[ABOUT THIS TASK]: Where does "will" occur in the listing? Copy every line that holds it.

==========

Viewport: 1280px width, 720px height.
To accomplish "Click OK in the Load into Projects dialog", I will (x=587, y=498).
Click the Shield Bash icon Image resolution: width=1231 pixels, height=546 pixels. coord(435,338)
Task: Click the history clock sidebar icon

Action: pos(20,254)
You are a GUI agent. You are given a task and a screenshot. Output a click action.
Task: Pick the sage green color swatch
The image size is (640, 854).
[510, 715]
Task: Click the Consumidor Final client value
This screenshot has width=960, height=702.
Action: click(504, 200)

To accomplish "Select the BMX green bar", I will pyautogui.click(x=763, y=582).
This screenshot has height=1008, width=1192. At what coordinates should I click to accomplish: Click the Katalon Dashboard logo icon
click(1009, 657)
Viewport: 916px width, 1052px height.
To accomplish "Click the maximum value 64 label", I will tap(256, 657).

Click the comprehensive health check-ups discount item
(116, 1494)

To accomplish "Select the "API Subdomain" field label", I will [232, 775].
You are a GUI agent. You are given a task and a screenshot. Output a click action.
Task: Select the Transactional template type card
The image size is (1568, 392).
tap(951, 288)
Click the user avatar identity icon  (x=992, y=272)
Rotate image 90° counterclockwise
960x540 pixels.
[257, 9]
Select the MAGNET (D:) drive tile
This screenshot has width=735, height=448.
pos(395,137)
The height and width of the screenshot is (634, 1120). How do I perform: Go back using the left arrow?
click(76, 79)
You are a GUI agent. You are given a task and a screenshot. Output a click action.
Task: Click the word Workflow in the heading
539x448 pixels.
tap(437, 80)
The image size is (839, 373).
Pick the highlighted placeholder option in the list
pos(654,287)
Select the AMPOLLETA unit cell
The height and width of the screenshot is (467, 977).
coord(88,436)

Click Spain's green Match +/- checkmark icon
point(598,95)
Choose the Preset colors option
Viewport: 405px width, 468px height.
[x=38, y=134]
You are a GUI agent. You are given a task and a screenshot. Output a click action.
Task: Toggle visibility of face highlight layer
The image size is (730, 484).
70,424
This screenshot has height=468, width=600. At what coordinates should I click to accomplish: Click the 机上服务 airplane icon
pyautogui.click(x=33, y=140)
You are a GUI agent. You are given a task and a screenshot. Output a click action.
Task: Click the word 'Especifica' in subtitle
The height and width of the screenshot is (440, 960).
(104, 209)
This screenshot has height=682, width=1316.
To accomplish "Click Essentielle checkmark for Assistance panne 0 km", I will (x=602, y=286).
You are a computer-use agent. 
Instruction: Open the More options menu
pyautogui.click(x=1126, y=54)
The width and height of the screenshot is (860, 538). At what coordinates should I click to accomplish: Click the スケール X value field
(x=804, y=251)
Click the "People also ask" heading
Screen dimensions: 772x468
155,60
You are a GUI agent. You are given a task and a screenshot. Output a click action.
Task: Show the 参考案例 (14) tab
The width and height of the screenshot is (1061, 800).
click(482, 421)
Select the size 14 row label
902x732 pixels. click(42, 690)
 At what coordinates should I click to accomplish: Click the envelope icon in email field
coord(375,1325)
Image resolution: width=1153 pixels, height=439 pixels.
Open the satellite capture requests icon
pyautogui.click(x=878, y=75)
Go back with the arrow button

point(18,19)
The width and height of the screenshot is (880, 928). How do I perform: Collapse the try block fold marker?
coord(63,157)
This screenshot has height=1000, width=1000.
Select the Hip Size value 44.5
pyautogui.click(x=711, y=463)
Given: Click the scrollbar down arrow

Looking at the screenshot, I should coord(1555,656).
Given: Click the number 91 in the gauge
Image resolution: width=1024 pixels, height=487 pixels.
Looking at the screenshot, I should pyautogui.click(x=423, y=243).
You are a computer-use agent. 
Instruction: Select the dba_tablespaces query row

==========

[OUTPUT]:
To accomplish "Click OK in the Load into Projects dialog", I will (x=587, y=498).
To accomplish "Select the BMX green bar", I will pyautogui.click(x=763, y=582).
To accomplish "Click the maximum value 64 label", I will tap(256, 657).
To accomplish "Select the "API Subdomain" field label", I will [232, 775].
To accomplish "Click Essentielle checkmark for Assistance panne 0 km", I will (x=602, y=286).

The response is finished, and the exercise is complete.